Vanguard’s operating model, feedstock blend, and technology allow for a fully-scalable and low-cost production. Firstly, by relying on an expansive network of predictable feedstock suppliers, and building farm-based anaerobic digesters, Vanguard ensures low logistical costs and highly optimized utilization of the digesters. Secondly, the finely calibrated co-digestion of manure with food waste harnesses both the environmental benefits of the former and the widespread availability of the latter, resulting in a fully scalable RNG with negative CI score.

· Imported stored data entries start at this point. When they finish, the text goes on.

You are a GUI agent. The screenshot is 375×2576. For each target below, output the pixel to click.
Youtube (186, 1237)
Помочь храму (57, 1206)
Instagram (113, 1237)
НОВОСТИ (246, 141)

Thirdly, technological innovation, such as the ability to processes both packaged and unpackaged food waste, ensures operational flexibility, reduces handling needs, and ultimately curbs production costs.
Vanguard’s model ultimately creates a fully-scalable and sustainable path that advances the circular economy, strengthens partnerships with feedstock providers and family farms, and supports end-users with low CI-adjusted RNG costs. This model has scaled nationwide, supported by BlackRock, a joint venture with TotalEnergies, and a partnership with CMA-CGM. The combination of financial strength, technical expertise, and on-the-ground relationships positions Vanguard as the market leader in delivering reliable, affordable, carbon-negative RNG at scale: a solution that advances sustainability today, supports American farms and food companies, and future-proofs US energy supplies.